• [What the exercise asks]: Leaving out all pictures, write down exactly the lines from the one containing "Expand the Name Box dropdown arrow" through the last line of the material.

-------- Source information --------

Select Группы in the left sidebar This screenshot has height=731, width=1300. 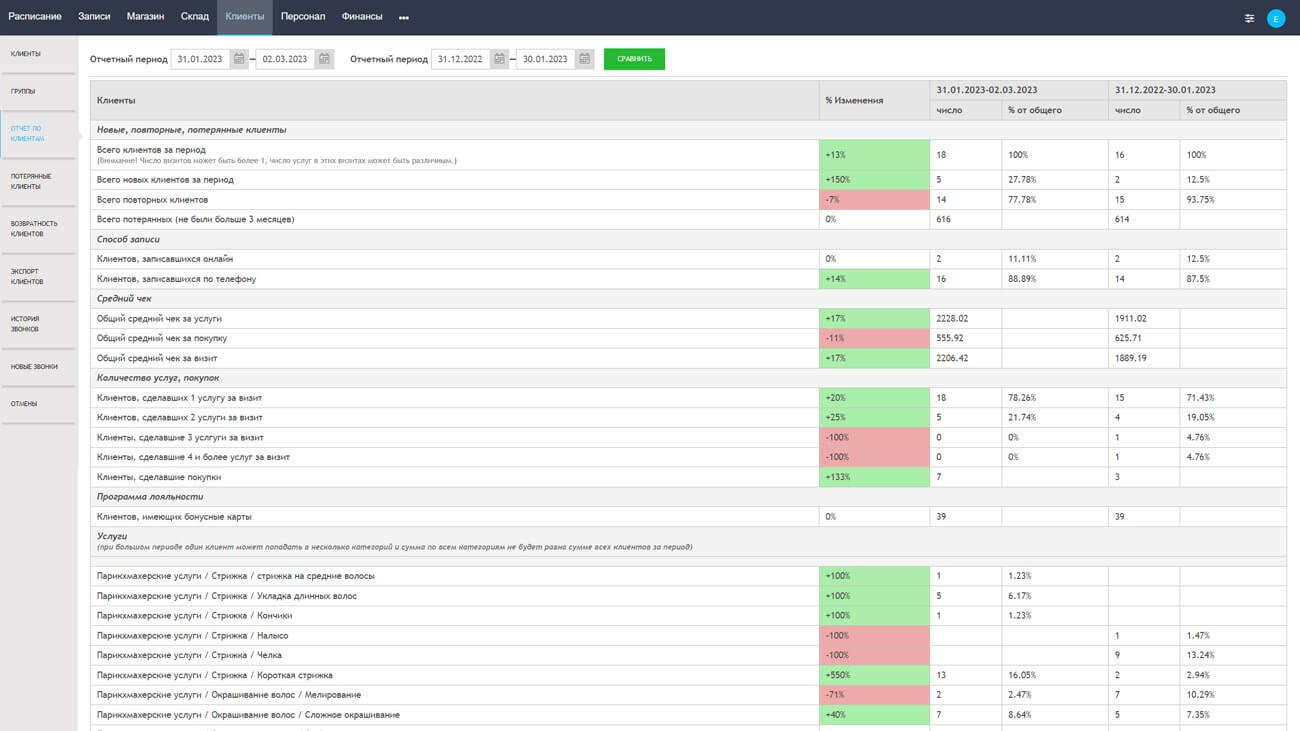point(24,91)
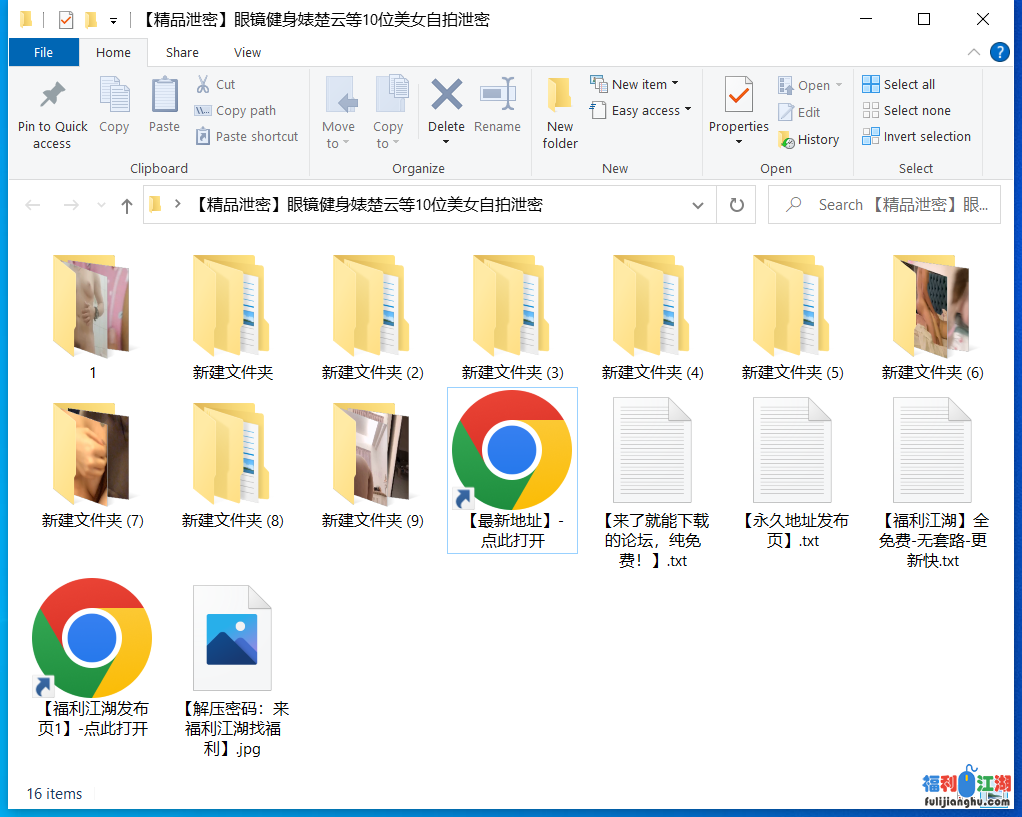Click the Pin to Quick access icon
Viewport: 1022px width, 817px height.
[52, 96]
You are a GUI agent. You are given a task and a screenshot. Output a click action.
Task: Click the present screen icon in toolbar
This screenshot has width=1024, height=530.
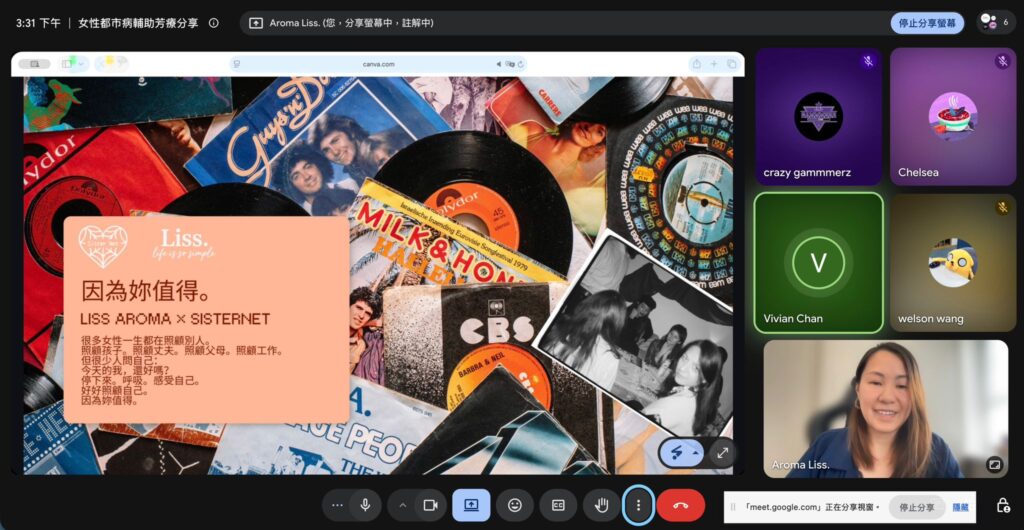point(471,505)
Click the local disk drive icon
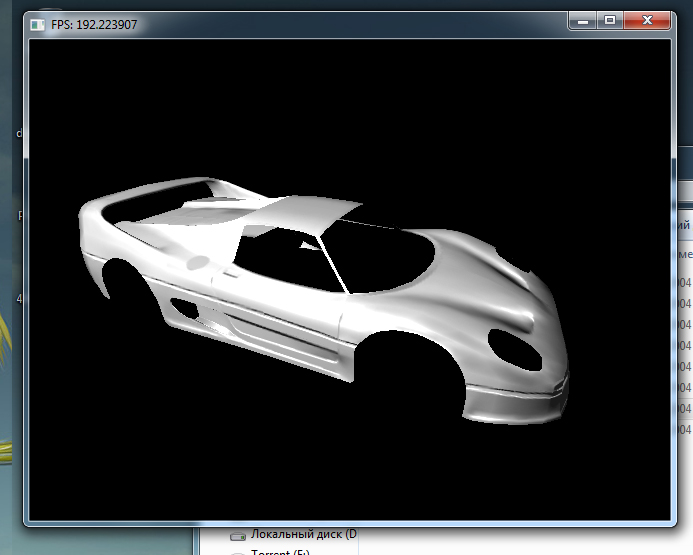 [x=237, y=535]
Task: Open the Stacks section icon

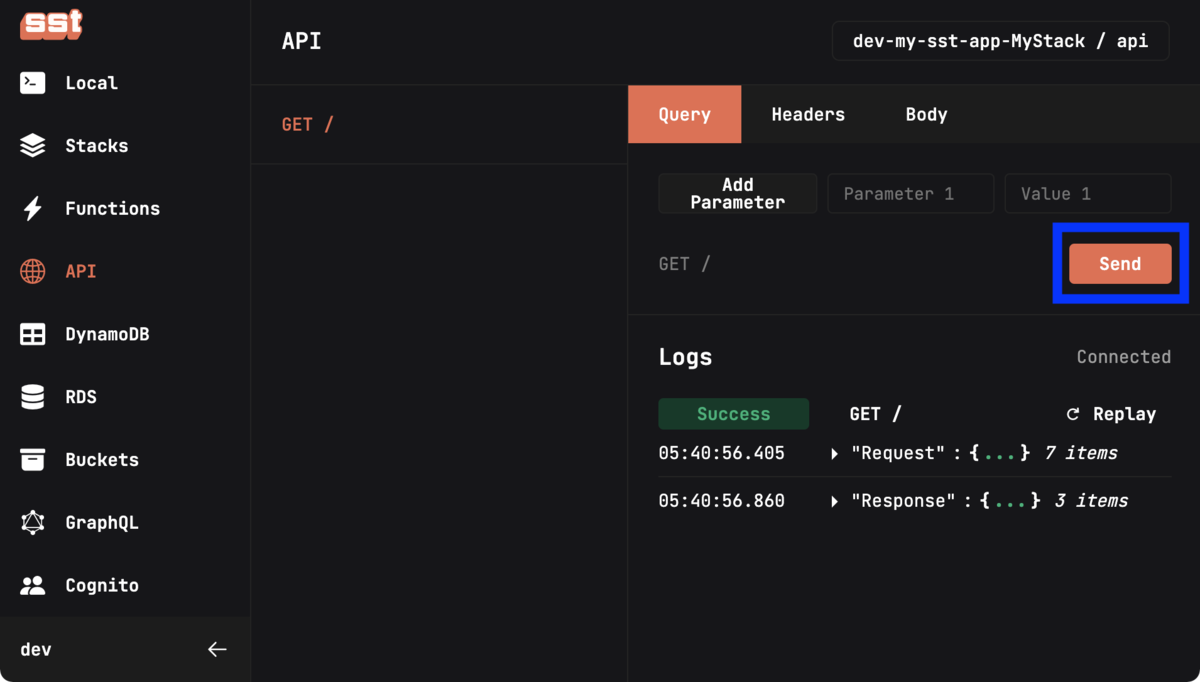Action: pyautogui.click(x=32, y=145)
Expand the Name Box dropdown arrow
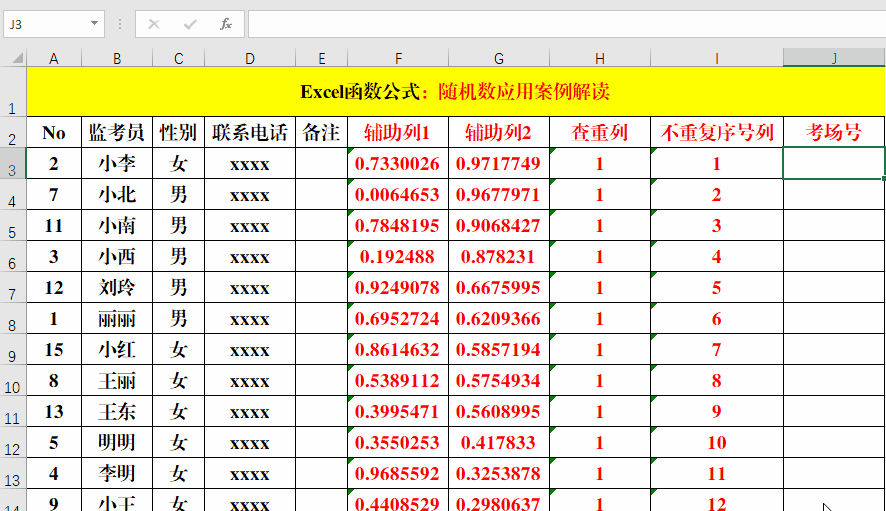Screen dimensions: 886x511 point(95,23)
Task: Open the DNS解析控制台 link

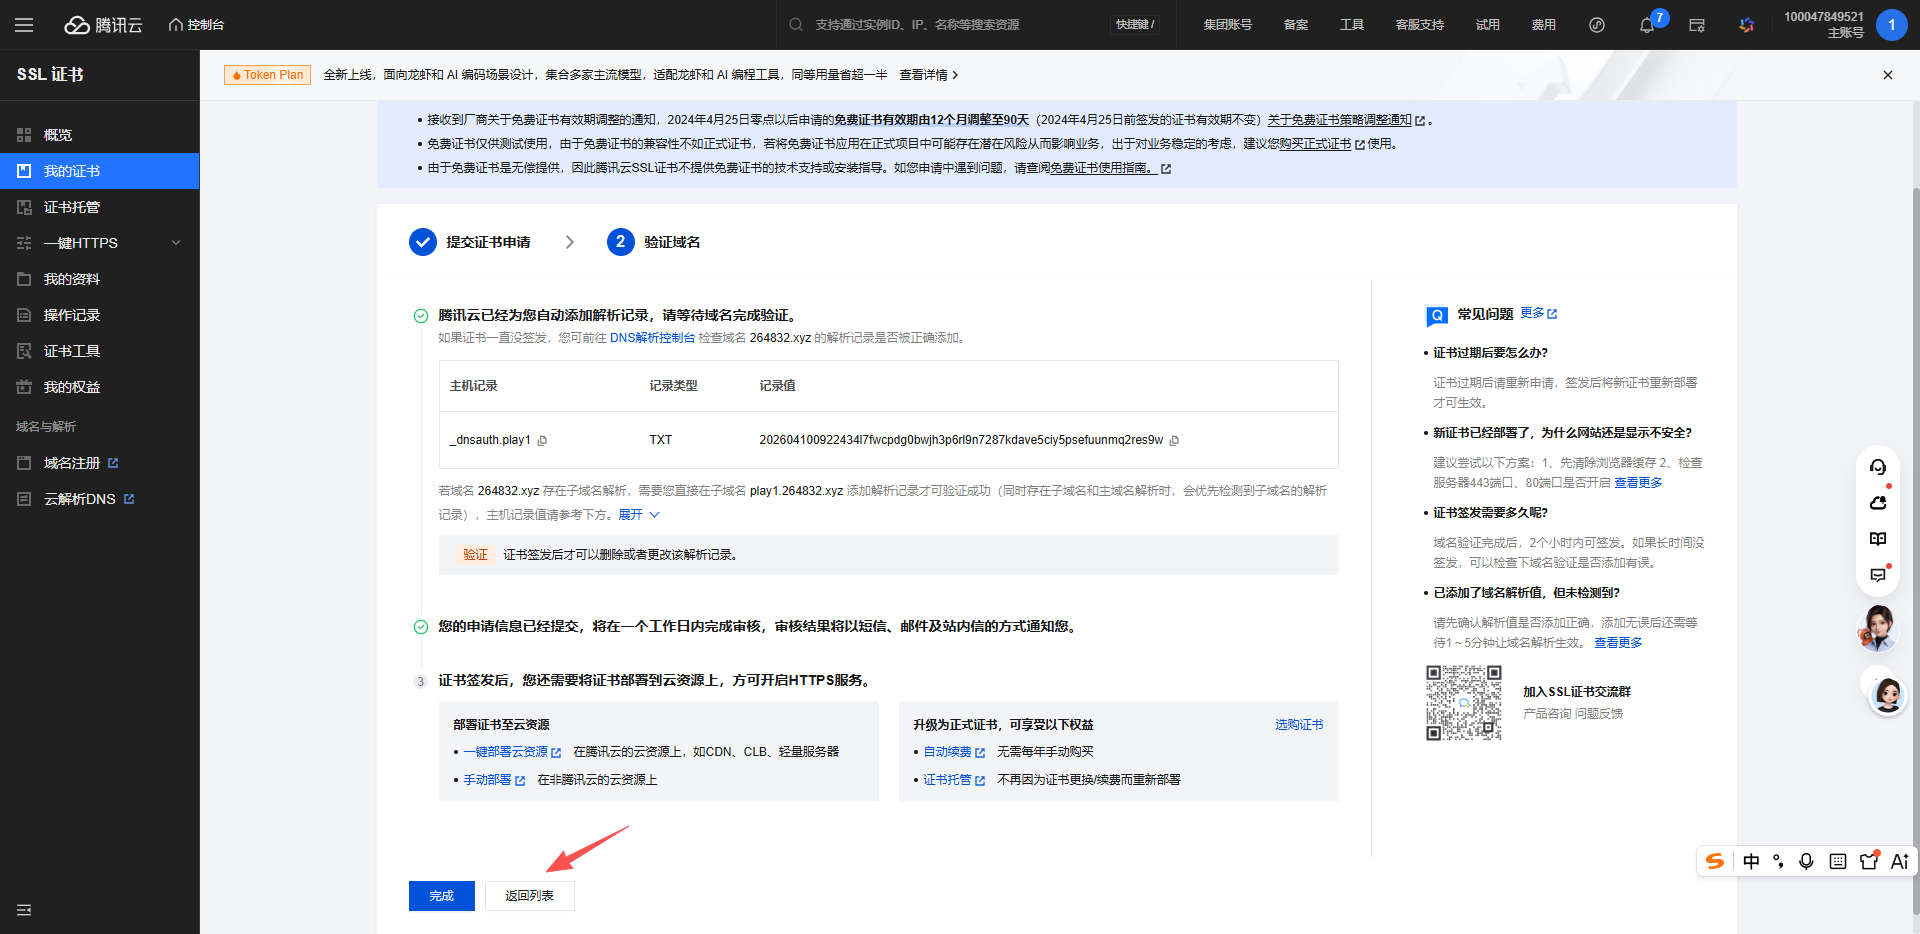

--------

• [Answer section]:
Expand the Name Box dropdown arrow
Screen dimensions: 886x511 point(95,23)
Task: Open the DNS解析控制台 link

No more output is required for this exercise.